Yesterday's duel between Arsenal and Middlesbrough will be shown tomorrow night, on a new subscriber channel that is a partnership between NTL and Middlesbrough. Today's match between Chelsea and Newcastle United will also be shown on Monday night, on Chelsea's new channel, which was launched with a fanfare last week and features Big Brother's Bubble as a presenter.

Fans of Manchester United will also be able to watch matches soon on the club's MUTV channel. That is because, although the Premiership negotiates TV rights for live matches and highlights on the day, for the first time the rights will revert to the clubs on the next day, or two days later on weekend matches.

ITV still has the rights to Saturday night highlights, and Sky has the rights to more than 100 live matches, but 40 of these are pay-per-view.

The move comes at an important time for the clubs.
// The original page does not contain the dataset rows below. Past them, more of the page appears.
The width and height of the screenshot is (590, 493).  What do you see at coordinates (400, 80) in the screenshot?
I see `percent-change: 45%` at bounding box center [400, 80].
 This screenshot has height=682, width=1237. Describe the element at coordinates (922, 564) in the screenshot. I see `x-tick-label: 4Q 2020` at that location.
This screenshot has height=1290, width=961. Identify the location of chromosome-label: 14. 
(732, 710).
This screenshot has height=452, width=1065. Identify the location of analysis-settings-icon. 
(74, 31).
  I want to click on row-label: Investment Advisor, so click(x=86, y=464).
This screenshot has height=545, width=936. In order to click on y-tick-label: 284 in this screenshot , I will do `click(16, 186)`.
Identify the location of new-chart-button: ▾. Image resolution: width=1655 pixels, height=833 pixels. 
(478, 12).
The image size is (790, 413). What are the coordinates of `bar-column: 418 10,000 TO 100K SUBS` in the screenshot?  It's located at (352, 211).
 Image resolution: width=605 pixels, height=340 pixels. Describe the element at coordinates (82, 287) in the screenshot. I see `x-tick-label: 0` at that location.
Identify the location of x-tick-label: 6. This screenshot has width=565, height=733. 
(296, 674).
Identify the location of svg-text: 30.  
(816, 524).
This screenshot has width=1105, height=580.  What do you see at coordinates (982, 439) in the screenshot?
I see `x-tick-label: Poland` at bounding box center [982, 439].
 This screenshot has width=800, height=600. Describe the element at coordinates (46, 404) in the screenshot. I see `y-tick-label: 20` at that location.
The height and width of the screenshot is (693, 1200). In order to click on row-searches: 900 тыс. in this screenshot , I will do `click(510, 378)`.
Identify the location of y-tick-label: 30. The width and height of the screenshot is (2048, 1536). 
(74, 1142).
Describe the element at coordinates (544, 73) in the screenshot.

English football income broke the £1bn barrier between 1999 and 2000, shows research by Deloitte & Touche. But while revenues are soaring, costs are also close behind. This year, Premiership club incomes are expected to soar, punted up by the broadcasting deals.

Several media companies are getting in on the action. Granada is managing Liverpool and Arsenal's website and is in talks with the latter to develop a TV station. It also owns one third of MUTV along with Sky.

NTL has a partnership with Middlesbrough, has a small stake in the football club, and also owns the free-to-air and the new subscriber channel. The company has equity stakes in Aston Villa, Newcastle United, Leicester City and Celtic, and runs the websites of all of these clubs. If that was not enough, it also broadcasts the MUTV channel.

But Sky has stakes in Manchester United, Leeds United, Sunderland and Chelsea, and broadcasts the Chelsea and MUTV channels.

Chelsea has also branched out into digital radio with a joint venture with Radio First, the AIM-traded media company, and the Big Blue station will launch this weekend.

Middlesbrough has a partnership with NTL, which holds a 5 per cent stake in the club, and has had a free-to-air channel for three years.

But this week it is launching a subscriber service that will show the full Premiership games. Most large football clubs also have an online strategy.

Fulham has entered the media fray after launching a jazzed-up website and signing a deal with wireless marketing company AirMedia to add mobile services to its new website. These will include ring-tones of terrace songs. Ring-tones are proving a major source of income.